Johnny James lay limp on the ground, still alive.
Next, Fulwilder testified, the three gangsters struggled to stuff the boy into a neighbor's car. Pablo kicked at James' head even after he was in the back seat.
"It was like stepping on a bug," Fulwilder recalled.
When the gangsters finally got James stuffed into the car, they drove to the Arizona Canal, hoping to throw James in the water so he would drown "to get rid of him," Fulwilder said.
But there was no water in the canal, so the gangsters threw the boy on the dirt and drove away. He died in the hospital a few days later.
Johnny James had no gang affiliation.
His parents have since left the reservation and could not be located for comment.
Almost immediately, Fulwilder was picked up by police, and worked out a deal to join the federal witness-protection program in exchange for his testimony on various gang crimes. He has not been charged in the James murder.
Case and Pablo were also arrested and remain in custody. Although Pablo has been implicated in both the Subway murder and the James murder, he has not been charged with either crime. Case also has not been charged in the stomping of Johnny James. The James case is still being investigated.
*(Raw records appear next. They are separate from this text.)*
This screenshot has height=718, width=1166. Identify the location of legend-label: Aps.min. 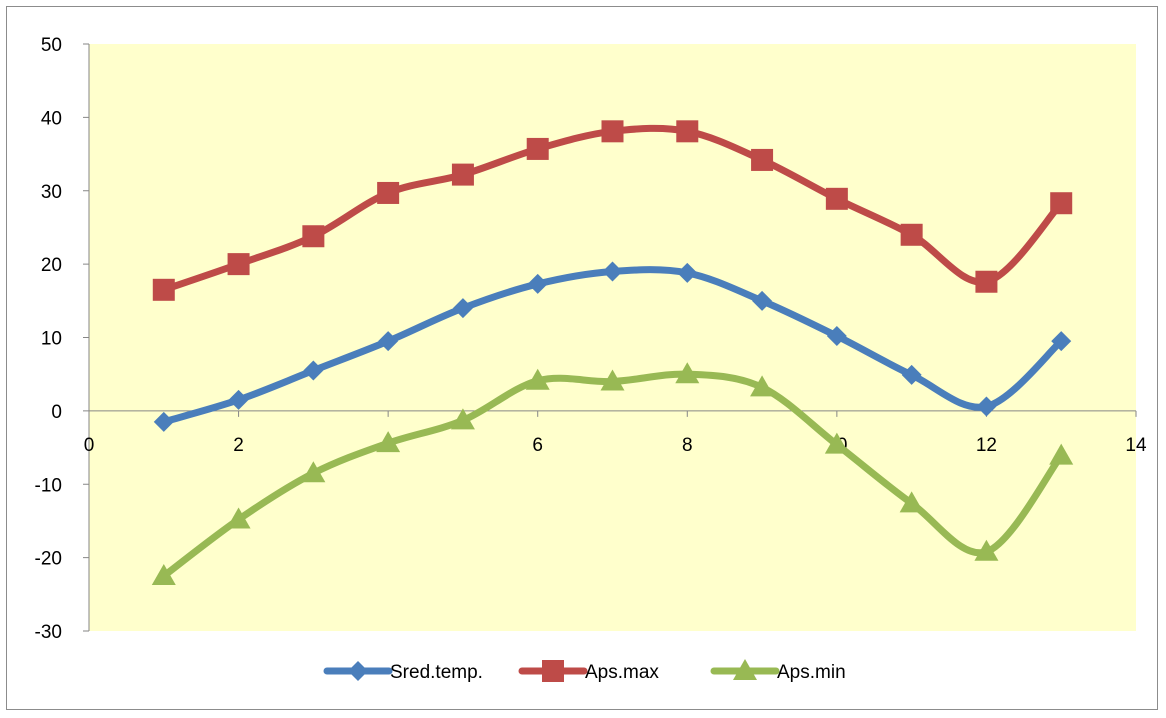
(812, 672).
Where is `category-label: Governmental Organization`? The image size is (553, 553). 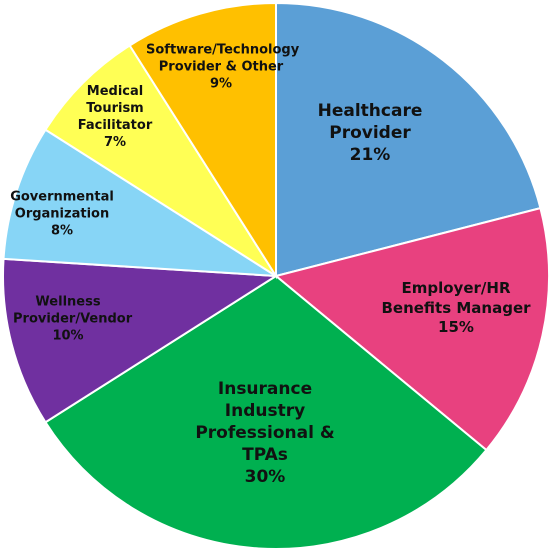 category-label: Governmental Organization is located at coordinates (62, 206).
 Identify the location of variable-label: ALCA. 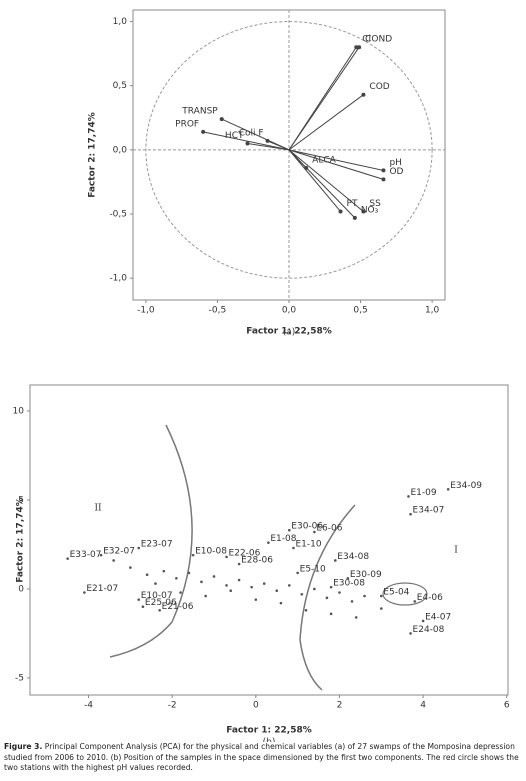
(324, 160).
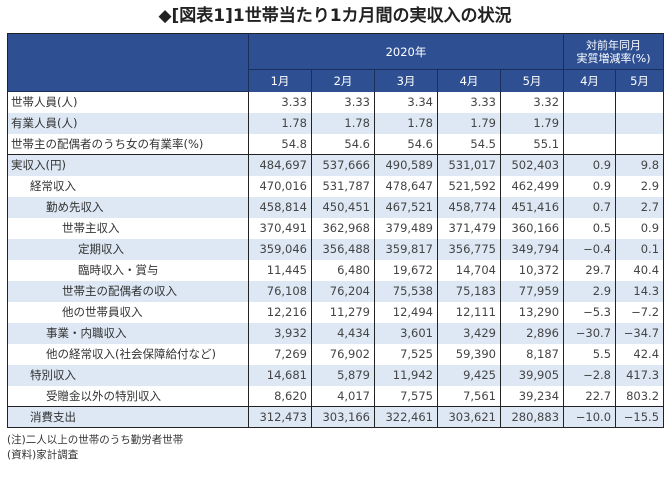 This screenshot has height=480, width=670. I want to click on value-cell: 11,279, so click(343, 312).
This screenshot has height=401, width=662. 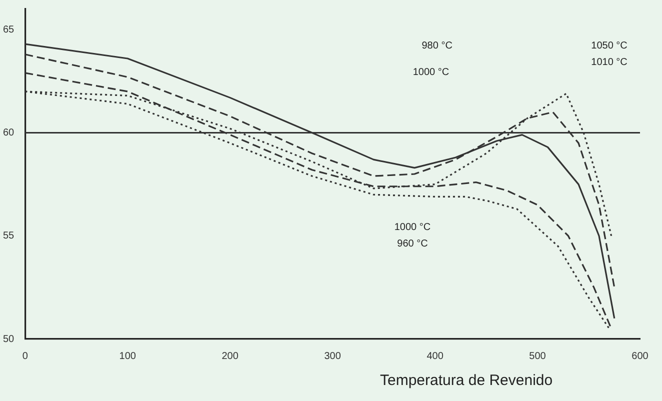 I want to click on x-tick-label: 100, so click(x=128, y=356).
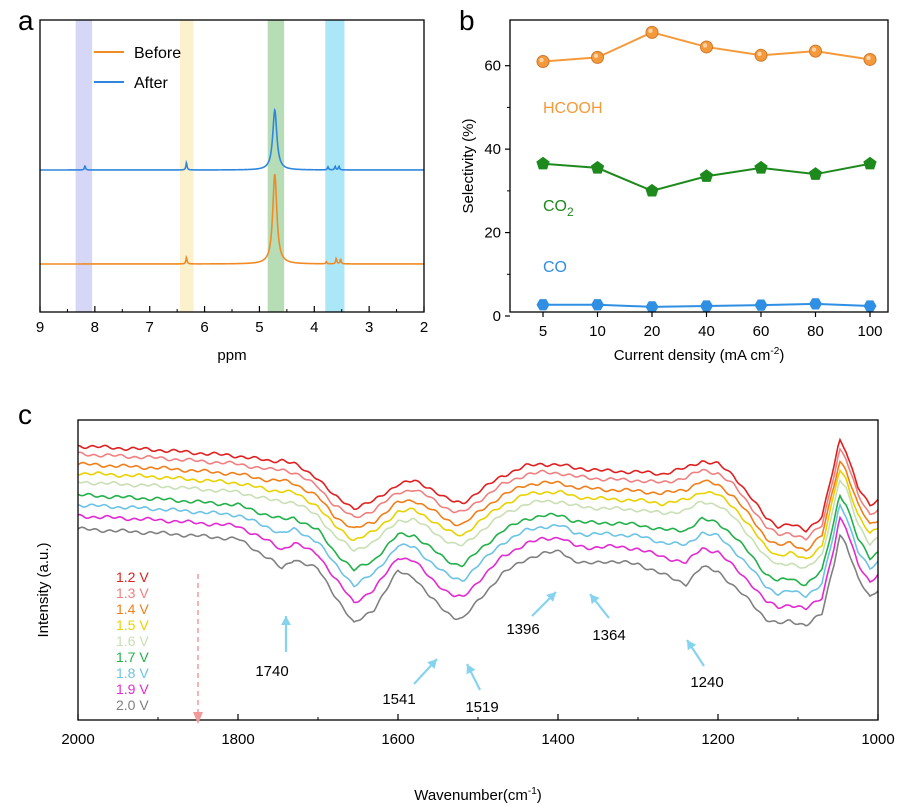 The image size is (906, 809). What do you see at coordinates (878, 740) in the screenshot?
I see `x-tick-label-1000: 1000` at bounding box center [878, 740].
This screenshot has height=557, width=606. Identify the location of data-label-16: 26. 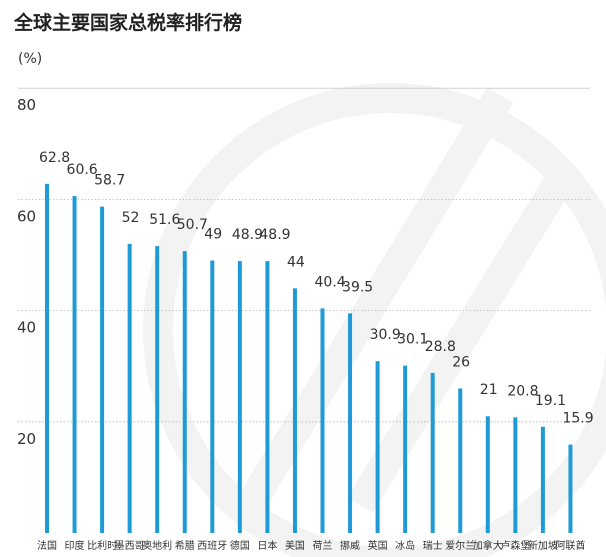
(461, 362).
Riley Junior was arrested in December 1995 and charged with a number of crimes, including first-degree murder in connection with Pat Lindsay's death.
Riley Senior and Ricardo were arrested in 1996.
All three have refused jailhouse interviews with New Times.
April 1997. There was a loyal audience for the racketeering-crime-spree trial that ultimately resulted in the convictions of Philbert Antone, Riley Senior, Riley Junior and Ricardo Briones.
Philbert Antone was the only defendant who paid no attention to the audience, not even when he testified that he was innocent of murder.
Riley Junior, Riley Senior and Ricardo occasionally looked over at the three women who observed the trial from the area where spectators sympathetic to the defense usually sit.
Rosy Briones appeared haggard and sad. She often looked at her sons and husband. Riley's girlfriend, Carmen Montiel, sat with Rosy.
A few rows away, Ricardo's beautiful girlfriend Melissa Martinez nursed Ricardo's baby. Melissa didn't talk much to Rosy and Carmen.
On the side of the room where those sympathetic to the prosecution usually sit, Sharyn and Brian Lindsay, the parents of Pat Lindsay, clutched each other's hands. They stared straight ahead, ignoring the women on the other side of the room. The Lindsays attended each day of the trial, including the day when the 911 tape detailing their son's last minutes was played. (The Lindsays refused a request for an interview, saying they wanted to wait until all judicial proceedings connected with their son's murder are complete. There is still one person implicated in the killing--Nick Pablo--who has not been charged.)
Nolan Antone Jr., Philbert's brother, also attended each day of the trial.
Nolan's brother had been in jail since 1994, but he had not written his father or brother. And he hadn't phoned. During the first week of the trial, Philbert's lawyer told Nolan that Philbert didn't want him to attend the trial anymore.
"Maybe he was ashamed of what he'd done," Nolan says. "He knew how my father and I felt about all this."
Despite his brother's wishes, Nolan continued to show up at the trial. But he didn't know where to sit. First he sat on the prosecution side. Then he sat on the defense side. Then he settled in for good on the prosecution side.
"I don't want my brother to think I wanted him to get the ax," Nolan says. "No way. I just wished me and him could just walk out of there and he could have another chance to get his life together.